Dovitinib-based rational design of a RIBOTAC for RNA and a PROTAC for protein. (A) Structures of parent compound 1, RIBOTAC 4, and PROTAC 5. (B) Compounds 1, 4, and 5 reduced mature miR-21 levels in the TNBC cell line MDA-MB-231, as determined by RT-qPCR analysis (n = 4). RIBOTAC 4 decreased pre-miR-21 levels via RNase L cleavage, while 1 and 5 increased pre-miR-21 levels, consistent with their mode of action, binding and inhibiting Dicer cleavage. Compounds 1, 4, and 5 (up to 1 μM) had no significant effect on pri-miR-21 levels in MDA-MB-231 cells, as determined by RT-qPCR (n = 4).
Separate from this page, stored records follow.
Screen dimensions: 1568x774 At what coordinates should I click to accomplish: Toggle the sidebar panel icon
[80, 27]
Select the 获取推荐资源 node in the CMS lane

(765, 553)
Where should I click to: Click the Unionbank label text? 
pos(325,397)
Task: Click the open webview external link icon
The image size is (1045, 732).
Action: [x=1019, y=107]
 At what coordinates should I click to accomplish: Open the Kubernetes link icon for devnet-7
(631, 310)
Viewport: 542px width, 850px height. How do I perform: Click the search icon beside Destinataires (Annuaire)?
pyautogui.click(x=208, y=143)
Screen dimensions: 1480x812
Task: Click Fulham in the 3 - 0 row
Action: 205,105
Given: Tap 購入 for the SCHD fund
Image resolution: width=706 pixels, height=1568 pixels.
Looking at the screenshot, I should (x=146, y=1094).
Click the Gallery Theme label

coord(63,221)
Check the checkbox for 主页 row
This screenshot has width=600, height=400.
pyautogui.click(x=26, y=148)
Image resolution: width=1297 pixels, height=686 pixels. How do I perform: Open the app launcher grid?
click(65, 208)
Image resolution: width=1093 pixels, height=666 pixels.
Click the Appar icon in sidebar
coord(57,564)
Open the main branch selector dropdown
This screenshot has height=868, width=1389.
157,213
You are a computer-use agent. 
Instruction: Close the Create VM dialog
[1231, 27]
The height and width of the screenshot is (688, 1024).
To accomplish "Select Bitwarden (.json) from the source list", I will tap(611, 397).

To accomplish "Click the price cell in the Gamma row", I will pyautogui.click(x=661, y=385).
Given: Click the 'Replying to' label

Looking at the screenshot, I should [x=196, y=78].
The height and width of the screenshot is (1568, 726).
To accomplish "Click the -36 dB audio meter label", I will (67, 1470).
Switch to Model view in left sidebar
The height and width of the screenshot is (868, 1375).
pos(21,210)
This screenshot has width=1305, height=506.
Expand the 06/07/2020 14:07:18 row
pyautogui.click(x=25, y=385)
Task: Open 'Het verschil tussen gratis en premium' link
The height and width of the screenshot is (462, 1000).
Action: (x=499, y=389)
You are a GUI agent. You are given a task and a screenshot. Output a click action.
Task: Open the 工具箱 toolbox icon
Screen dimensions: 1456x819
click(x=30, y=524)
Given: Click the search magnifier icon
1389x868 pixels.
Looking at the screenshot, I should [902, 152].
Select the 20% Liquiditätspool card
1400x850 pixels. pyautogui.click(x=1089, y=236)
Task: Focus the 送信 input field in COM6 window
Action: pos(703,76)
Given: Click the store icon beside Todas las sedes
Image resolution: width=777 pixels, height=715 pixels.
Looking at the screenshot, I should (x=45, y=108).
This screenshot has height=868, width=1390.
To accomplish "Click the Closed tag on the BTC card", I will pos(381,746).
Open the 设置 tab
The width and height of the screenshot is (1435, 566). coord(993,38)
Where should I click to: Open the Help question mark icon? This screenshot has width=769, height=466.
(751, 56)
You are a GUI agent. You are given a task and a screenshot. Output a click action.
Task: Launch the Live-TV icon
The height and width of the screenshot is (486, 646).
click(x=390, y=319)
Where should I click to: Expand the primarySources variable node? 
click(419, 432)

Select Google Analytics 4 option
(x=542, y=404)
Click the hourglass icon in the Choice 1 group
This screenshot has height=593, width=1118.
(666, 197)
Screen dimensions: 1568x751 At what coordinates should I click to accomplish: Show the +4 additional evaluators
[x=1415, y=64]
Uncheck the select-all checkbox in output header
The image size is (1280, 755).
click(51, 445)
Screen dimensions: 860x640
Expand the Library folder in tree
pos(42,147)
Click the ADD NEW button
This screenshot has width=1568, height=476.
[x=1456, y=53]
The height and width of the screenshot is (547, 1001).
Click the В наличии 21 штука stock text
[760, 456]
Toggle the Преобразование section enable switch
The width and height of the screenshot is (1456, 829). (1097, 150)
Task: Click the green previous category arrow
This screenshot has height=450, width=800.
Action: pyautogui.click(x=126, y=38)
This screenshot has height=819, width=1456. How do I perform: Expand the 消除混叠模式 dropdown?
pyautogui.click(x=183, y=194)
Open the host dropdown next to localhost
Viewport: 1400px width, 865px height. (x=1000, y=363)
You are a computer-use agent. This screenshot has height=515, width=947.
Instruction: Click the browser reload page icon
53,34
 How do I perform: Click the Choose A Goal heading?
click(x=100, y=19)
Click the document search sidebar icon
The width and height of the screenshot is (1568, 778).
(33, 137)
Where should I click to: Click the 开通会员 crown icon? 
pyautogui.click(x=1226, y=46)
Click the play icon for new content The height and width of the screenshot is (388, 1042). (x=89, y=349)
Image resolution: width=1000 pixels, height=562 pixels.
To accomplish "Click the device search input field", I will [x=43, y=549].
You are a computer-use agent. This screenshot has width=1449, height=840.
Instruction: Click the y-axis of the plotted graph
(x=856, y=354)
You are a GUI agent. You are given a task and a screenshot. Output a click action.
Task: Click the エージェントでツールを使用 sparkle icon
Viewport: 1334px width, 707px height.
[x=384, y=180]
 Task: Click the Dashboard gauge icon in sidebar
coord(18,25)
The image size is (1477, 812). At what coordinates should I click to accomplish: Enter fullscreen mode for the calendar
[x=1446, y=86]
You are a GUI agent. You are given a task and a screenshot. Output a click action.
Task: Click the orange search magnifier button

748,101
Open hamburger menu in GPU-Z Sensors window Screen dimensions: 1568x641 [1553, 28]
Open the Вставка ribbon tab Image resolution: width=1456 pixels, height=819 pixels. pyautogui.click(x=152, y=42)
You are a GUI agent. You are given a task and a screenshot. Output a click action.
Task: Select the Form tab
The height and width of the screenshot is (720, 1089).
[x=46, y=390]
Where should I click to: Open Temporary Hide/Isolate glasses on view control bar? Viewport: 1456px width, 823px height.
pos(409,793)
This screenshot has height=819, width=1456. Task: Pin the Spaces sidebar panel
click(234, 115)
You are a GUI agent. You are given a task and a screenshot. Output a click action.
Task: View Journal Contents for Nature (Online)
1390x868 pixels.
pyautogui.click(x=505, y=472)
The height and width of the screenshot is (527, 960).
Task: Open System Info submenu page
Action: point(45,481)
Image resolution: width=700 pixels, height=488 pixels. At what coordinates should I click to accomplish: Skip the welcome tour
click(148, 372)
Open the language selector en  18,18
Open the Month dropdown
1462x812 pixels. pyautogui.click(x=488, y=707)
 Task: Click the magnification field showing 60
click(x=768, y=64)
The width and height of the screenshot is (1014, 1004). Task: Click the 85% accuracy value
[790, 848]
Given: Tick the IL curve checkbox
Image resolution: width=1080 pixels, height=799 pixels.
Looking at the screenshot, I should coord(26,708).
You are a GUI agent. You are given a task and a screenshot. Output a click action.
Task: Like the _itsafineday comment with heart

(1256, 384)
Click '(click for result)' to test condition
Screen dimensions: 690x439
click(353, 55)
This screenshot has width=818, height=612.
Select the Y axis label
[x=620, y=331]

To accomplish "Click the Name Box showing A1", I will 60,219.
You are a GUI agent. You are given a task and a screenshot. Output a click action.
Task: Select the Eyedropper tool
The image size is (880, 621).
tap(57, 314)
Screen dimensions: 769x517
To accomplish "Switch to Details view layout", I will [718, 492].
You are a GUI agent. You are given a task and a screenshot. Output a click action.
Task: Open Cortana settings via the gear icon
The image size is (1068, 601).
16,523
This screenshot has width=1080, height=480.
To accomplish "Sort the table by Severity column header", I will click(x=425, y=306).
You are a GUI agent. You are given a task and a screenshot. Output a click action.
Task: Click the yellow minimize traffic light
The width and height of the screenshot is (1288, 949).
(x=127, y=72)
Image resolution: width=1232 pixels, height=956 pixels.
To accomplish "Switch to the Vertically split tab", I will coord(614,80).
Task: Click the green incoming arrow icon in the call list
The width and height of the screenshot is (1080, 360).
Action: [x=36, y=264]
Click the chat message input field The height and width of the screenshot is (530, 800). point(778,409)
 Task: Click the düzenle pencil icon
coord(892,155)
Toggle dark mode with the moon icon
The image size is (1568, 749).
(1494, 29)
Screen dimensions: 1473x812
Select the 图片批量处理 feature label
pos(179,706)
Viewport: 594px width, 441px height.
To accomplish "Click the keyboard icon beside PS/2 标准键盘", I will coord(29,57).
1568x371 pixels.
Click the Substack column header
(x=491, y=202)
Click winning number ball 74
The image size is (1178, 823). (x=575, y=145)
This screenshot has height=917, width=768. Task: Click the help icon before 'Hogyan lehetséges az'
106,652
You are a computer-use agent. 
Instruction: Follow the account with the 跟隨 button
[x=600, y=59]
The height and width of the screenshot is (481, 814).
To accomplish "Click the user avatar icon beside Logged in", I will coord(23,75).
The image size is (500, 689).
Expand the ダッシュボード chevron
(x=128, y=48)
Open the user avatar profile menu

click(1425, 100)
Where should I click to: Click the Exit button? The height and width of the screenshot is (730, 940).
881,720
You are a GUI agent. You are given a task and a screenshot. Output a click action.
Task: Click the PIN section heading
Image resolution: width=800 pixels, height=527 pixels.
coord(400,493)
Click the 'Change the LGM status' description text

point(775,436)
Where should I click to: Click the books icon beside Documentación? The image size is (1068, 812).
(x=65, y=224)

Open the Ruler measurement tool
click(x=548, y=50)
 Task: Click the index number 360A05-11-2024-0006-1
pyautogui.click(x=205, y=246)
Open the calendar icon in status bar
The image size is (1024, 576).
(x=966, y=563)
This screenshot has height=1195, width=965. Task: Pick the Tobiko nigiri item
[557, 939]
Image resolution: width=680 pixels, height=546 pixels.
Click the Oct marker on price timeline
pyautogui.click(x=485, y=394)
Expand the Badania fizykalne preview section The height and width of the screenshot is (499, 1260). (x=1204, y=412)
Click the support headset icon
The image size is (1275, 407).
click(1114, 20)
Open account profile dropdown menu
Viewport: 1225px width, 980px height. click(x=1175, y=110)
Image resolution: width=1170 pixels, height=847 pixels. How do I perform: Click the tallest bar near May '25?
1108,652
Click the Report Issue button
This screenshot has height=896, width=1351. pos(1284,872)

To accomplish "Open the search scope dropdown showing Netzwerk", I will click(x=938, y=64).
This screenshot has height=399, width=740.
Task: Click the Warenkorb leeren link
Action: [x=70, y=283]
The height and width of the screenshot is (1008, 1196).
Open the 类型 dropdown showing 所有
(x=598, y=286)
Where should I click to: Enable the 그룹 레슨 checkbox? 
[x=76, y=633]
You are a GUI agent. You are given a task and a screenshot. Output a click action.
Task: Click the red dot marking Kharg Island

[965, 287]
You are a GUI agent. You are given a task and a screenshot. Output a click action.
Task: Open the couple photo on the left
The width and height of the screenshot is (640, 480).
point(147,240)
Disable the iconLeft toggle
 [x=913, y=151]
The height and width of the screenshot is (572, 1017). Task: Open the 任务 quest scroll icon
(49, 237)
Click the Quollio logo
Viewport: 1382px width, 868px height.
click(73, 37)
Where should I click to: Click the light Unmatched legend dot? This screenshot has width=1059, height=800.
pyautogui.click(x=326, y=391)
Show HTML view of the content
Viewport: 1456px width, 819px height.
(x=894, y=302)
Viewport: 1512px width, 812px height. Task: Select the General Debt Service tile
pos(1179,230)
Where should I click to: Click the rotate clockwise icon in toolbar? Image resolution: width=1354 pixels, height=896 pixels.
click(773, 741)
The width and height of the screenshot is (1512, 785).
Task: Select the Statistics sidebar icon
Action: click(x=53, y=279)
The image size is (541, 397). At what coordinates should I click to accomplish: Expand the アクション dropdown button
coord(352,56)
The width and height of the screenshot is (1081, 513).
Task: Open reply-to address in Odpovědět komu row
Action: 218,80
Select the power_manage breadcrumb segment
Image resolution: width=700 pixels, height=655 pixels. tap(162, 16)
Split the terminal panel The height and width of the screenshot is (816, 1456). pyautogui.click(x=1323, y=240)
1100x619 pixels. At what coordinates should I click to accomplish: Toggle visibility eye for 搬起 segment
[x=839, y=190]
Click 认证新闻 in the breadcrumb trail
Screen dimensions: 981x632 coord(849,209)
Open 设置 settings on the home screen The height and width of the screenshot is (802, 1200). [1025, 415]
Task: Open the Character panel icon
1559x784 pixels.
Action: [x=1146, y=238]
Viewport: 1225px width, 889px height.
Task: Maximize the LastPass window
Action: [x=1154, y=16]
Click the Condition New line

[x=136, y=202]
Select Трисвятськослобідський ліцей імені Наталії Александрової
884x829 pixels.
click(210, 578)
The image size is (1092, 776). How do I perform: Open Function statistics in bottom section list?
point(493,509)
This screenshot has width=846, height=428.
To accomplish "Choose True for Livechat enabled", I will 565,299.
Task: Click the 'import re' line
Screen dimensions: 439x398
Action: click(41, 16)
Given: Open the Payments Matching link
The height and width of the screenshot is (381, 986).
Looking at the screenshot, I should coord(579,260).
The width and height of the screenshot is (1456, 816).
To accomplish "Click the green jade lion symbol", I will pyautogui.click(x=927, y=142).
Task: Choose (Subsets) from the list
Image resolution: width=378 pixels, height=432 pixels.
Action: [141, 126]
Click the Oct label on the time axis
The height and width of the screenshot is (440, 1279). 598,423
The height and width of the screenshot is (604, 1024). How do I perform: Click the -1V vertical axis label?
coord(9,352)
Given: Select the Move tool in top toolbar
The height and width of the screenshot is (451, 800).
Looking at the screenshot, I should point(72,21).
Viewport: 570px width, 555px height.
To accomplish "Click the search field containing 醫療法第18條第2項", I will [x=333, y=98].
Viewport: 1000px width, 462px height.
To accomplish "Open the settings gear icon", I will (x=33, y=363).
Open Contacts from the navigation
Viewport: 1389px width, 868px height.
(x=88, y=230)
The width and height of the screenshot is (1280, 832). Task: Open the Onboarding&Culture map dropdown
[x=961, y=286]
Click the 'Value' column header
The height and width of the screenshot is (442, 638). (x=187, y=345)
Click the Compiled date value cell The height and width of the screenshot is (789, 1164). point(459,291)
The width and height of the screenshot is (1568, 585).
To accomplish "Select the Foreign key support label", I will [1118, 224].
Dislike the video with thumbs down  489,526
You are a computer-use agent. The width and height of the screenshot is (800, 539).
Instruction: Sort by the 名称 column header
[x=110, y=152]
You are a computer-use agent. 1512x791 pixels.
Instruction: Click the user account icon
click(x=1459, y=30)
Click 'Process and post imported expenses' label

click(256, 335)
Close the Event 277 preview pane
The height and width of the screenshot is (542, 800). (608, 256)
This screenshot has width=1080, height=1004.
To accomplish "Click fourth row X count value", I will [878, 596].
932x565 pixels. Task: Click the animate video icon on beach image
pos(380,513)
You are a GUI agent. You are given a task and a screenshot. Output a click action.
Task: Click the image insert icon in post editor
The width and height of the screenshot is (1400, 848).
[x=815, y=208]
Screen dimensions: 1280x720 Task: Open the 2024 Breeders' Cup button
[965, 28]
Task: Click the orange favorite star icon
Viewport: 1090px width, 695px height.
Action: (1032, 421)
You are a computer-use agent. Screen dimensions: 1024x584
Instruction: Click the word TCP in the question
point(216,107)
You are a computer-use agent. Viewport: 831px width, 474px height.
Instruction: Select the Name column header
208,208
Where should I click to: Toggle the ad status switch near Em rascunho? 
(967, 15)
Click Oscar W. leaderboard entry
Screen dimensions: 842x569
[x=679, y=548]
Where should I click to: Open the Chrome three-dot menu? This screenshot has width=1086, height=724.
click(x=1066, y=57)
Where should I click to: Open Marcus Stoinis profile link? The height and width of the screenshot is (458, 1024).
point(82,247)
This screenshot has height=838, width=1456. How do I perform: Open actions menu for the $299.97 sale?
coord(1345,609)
Compound 4 had a modest effect on pri-miR-21 levels at 5 μM (n = 4). (C) Scheme of RIBOTAC 4 dimerizing RNase L onto pre-miR-21 to cleave it enzymatically (left) and PROTAC 5 recruiting VHL onto an RTK to induce its ubiquitination, leading to subsequent proteasome-mediated down-regulation (right). (D) RIBOTAC 4 exhibited 25-fold increased miR-21 inhibitory activity and 100-fold decreased RTK inhibition, both as compared with 1, while 5 exhibited similar miR-21 inhibitory activity and 5-fold increased RTK inhibition. *p < 0.05, **p < 0.01, ***p < 0.001, ****p < 0.0001, as determined by a two-tailed Student’s t test.